Pastor Carl Osterwald, der Vorsitzende des Vereins "Gedenkstätte KZ-Engerhafe", schreibt:
Sprecher: "Die Erinnerung an das, was war
Kann uns bewahren vor Wahnideen
Und uns befreien und ermutigen
Zu Friedfertigkeit und Versöhnung.
Die Gedenkstätte kann ein Wegweiser
in die Zukunft sein:
Hier können Menschen lernen,
Sich die Hand reichen,
Sich begegnen, finden, würdigen." (1)
Während dieser Gedenkfeier entstanden in mir zwei sehr unterschiedliche Gefühlswelten. Zum einen Scham, Wut, Trauer, und das obwohl ich erst in den 60er Jahren geboren wurde.

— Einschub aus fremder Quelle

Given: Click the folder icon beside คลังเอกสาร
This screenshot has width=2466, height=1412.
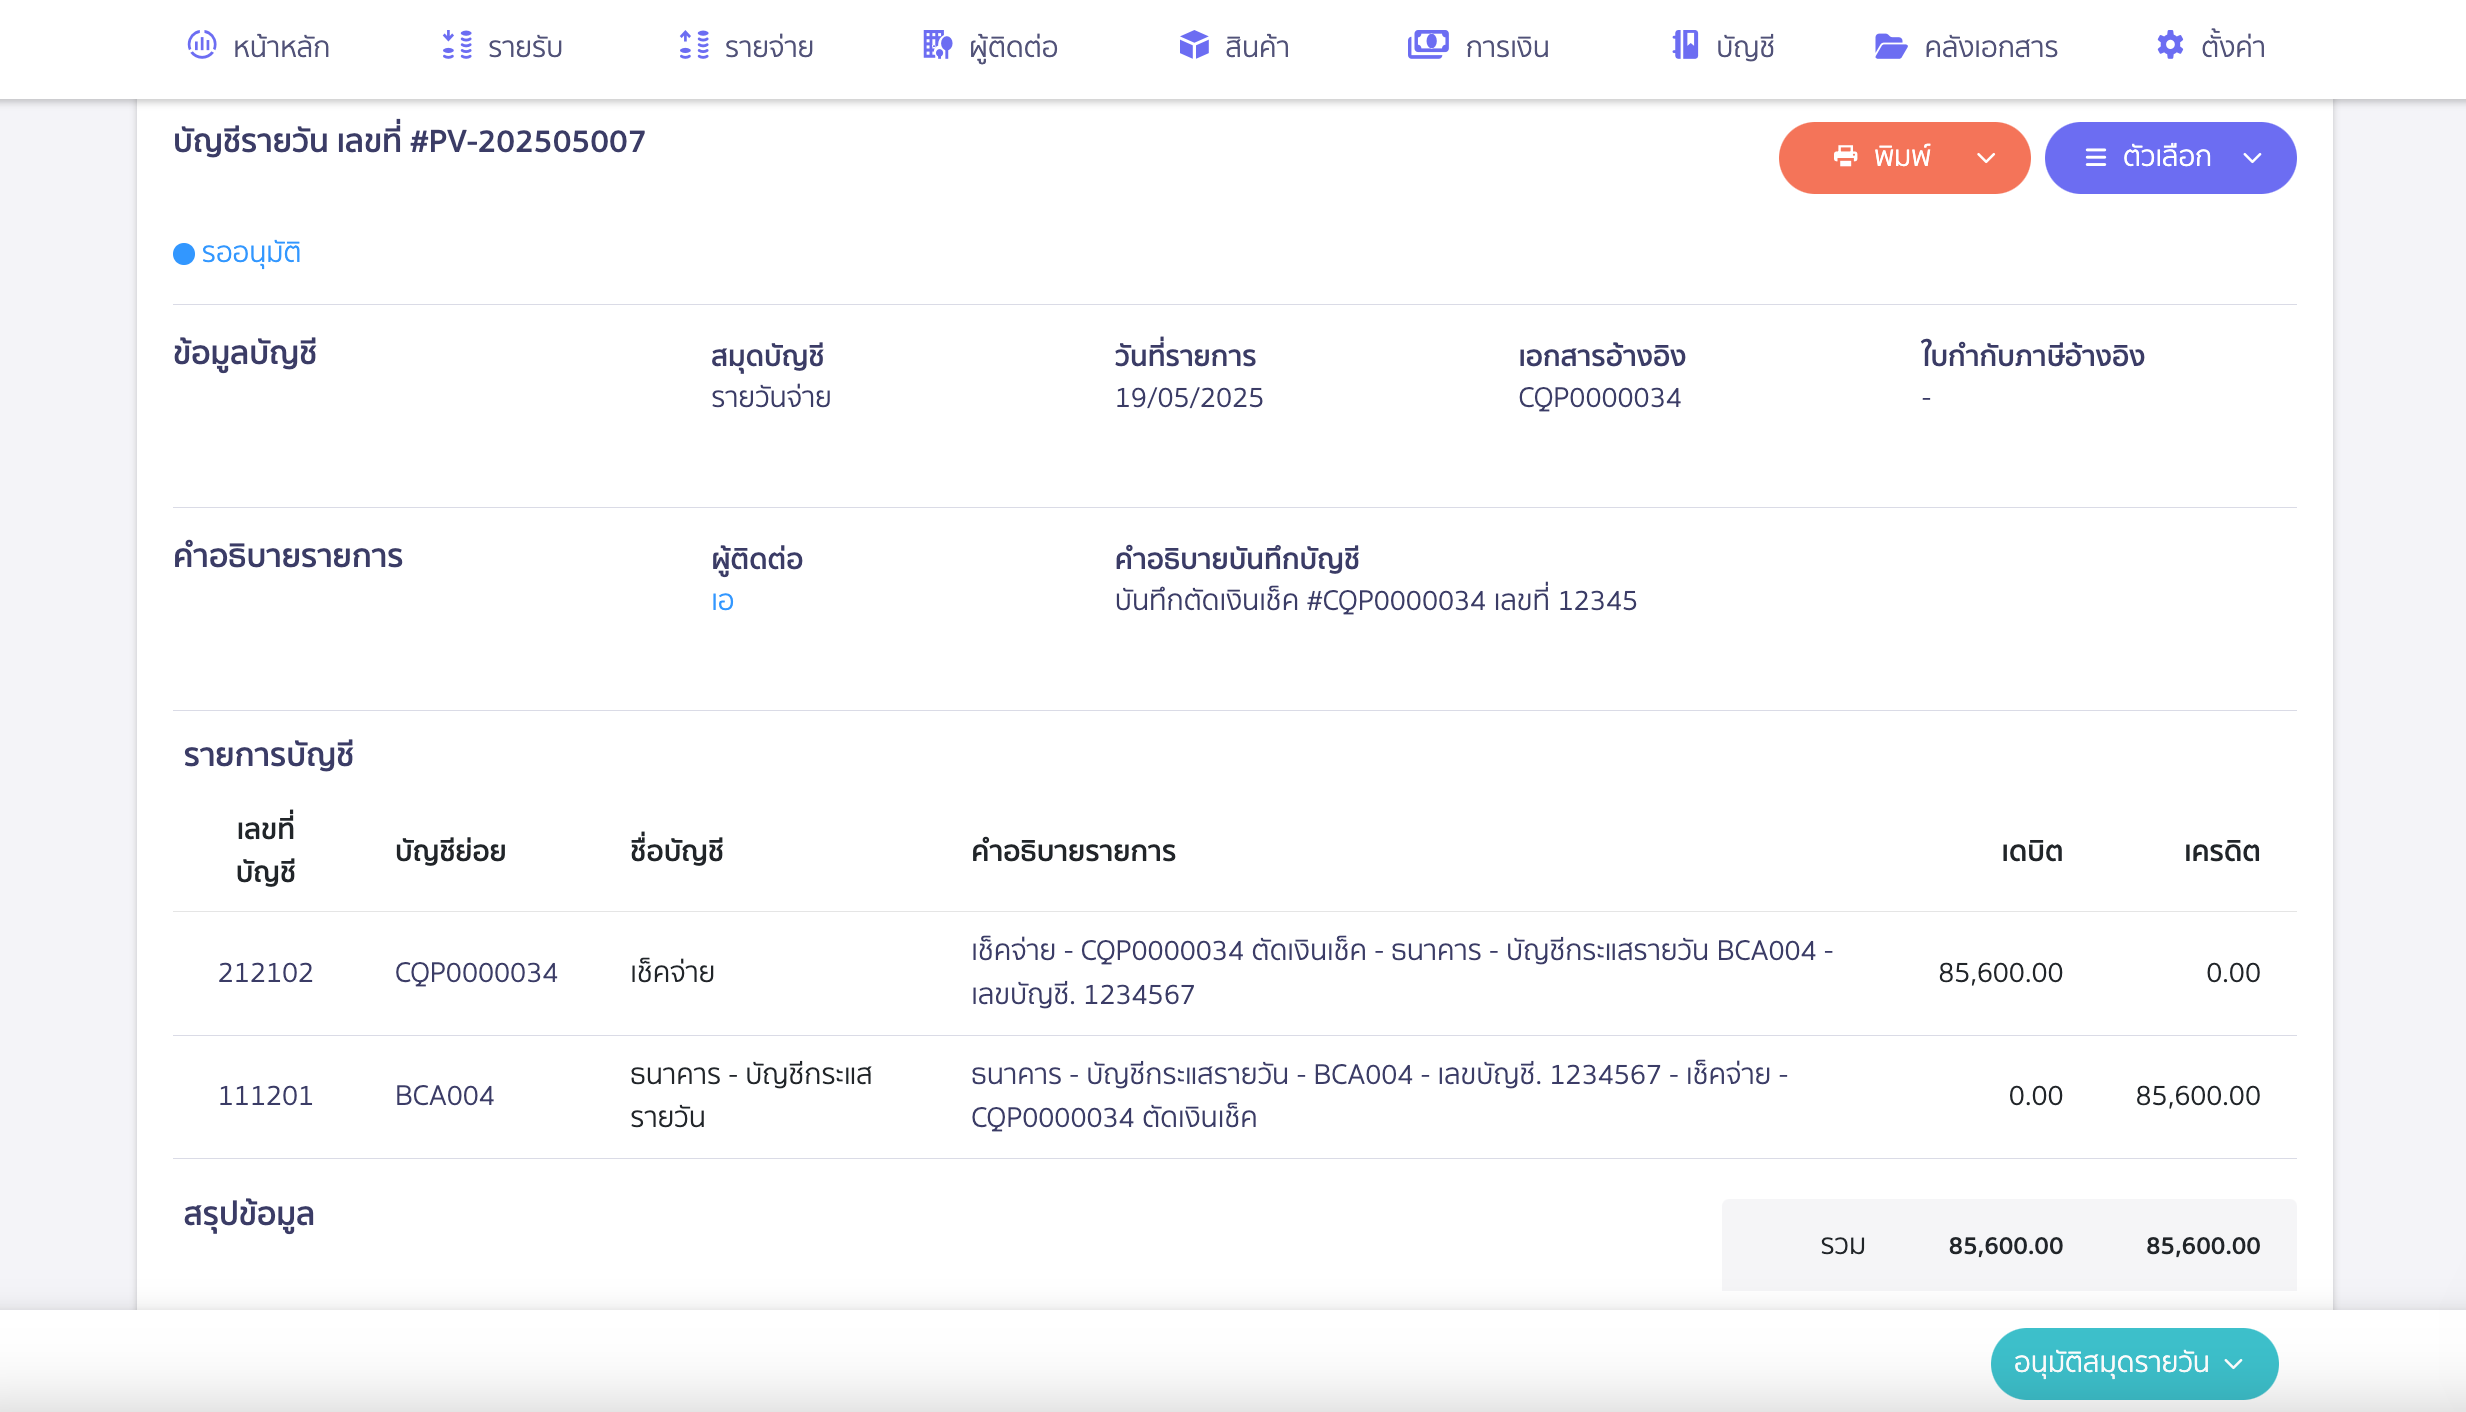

Die zweite Gefühlswelt wird sie vielleicht wundern. Es machte mich ein wenig stolz. Stolz, dass wir als Deutsche diese 188 Menschen nicht vergessen haben. Es ist gut, dass es in Engerhafe eine Gedenkstätte gibt. Es ist gut, dass es einen Verein gibt, der sich mit der Aufarbeitung dieses Verbrechens beschäftigt. Ich denke, dass wir stolz darauf sein können, dass wir dieses Stück schwärzester deutscher Geschichte nicht verdrängen. In der Bibel heißt es:
Sprecher: "Denk an die Tage der Vergangenheit, lerne aus den Jahren der Geschichte! Frag deinen Vater, er wird es dir erzählen, frag die Alten, sie werden es dir sagen." (5. Mose 32, Vers 7 nach der Einheitsübersetzung)
In genau einer Woche ist der Gedenktag für die Opfer des Nationalsozialismus. Wenn Sie Gelegenheit haben, fragen Sie doch mal die Menschen, die diese Zeit miterlebt haben. Es bleibt wichtig, darüber zu reden.
Aus Herne grüßt Sie, Ihr Pastor Heddo Knieper.